Video conferencing tools, long a staple of sales, marketing, and other professions that rely heavily on virtual communication, are now the norm for conducting remote business and local government meetings, sharing milestones like birthdays and anniversaries, and staying in touch with family and friends. While they offer a convenient way to practice social distancing during the COVID-19 crisis, we need to consider the security of these tools - like we do with our computers, tablets and smartphones - not just when we are selecting which tool to use, but also when we are sending out invitations and conducting meetings.

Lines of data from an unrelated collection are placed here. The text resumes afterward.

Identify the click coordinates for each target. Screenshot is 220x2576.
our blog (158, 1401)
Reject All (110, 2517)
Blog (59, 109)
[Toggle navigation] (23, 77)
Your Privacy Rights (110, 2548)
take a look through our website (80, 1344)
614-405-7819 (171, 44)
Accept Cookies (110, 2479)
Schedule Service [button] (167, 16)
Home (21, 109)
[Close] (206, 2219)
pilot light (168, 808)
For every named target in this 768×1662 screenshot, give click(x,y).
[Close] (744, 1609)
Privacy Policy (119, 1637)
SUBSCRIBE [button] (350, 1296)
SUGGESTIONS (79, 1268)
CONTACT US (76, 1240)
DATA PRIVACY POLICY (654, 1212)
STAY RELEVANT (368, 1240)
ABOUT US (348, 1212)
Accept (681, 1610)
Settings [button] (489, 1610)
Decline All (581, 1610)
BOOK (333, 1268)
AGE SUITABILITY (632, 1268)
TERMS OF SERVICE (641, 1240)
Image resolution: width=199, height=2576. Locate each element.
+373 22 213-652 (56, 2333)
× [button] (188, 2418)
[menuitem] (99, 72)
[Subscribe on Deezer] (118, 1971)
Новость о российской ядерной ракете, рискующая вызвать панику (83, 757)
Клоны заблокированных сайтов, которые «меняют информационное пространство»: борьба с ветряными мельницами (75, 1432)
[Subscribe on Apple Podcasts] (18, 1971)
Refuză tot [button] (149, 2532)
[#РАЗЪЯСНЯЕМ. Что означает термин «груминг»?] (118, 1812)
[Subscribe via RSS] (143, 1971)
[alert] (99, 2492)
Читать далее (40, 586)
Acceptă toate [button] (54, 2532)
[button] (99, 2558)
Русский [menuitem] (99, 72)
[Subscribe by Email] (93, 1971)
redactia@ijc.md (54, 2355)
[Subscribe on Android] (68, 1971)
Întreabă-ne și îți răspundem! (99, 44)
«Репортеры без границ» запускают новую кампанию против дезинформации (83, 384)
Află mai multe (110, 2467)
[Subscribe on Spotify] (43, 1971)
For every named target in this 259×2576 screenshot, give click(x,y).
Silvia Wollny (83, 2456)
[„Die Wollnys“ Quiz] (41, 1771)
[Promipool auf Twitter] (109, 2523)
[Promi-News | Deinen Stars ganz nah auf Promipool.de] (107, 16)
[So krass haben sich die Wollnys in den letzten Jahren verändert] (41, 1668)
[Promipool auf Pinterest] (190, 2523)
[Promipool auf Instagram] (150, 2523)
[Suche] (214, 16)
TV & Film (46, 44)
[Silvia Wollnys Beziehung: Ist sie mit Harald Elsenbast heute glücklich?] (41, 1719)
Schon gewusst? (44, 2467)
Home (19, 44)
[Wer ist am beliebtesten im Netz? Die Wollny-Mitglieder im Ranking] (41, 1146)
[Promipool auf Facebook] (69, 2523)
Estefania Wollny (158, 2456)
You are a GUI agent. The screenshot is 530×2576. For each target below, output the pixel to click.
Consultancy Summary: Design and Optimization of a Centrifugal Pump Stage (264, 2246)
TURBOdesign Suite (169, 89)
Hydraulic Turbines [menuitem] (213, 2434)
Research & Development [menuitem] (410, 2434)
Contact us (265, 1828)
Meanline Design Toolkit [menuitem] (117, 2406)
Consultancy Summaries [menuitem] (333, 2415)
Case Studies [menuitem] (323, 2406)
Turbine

Of late, one video conferencing tool has garnered much of our attention, and probably not in the way the company had hoped. Zoom, which once made headlines because of its ease-of-use and convenience, has been the subject of significant media scrutiny for its security and practices. While the company has addressed many of the issues through messaging, policy changes and updates, it's unlikely anyone will soon forget the term Zoombombing, which describes that unique experience of being in a virtual meeting with uninvited and disruptive attendees. As a result, many people are now wondering how to make video conferences more secure.
Video Conference Security Best Practices
It's important to consider the role end users play in security, especially if you're the end user who is in charge of setting up the meeting, sending out the invitations, recording the meeting and then performing post-meeting activities. Below are a few things to consider when it comes to security, regardless of which tool (and there are many) that you use.
Do consider the tool's security.
Does the tool offer a suitable level of encryption for your needs? Do you need end-to-end encryption? Does the tool offer other security features that you need or might find useful? For example, does the tool allow you to set a password for the meeting or only admit certain attendees?
Don't assume that the default settings will meet your needs.
You wouldn't do that with a social media account, so don't do that with a new account for a video conferencing tool. Do you want to record the meeting? Can you legally? Can you require registration? Can you designate only authenticated users can join a meeting?
Do take into consideration video conferencing best practices.
To avoid having uninvited guests, don't share the link to your video conference in an open forum or post it on a public-facing website. At a minimum, require a meeting password or consider requiring attendees to register. Also, you might want to make video optional or you might decide to mute all participants when they join a meeting. These last suggestions will help reduce bandwidth and hot mic issues.
Keep in mind that these tools, like other devices, require maintenance and will change over time. When updates are available, especially if they are security updates, you should install them. (I say that with the caveat that if you are using video conferencing for a business or other organization, you may be instructed not to install certain updates.) When you do install updates, pay attention to new features and review the default settings. Also, from time to time, assess whether the tool is still meeting your needs, and if it isn't, don't be afraid to test alternate tools and select a new one.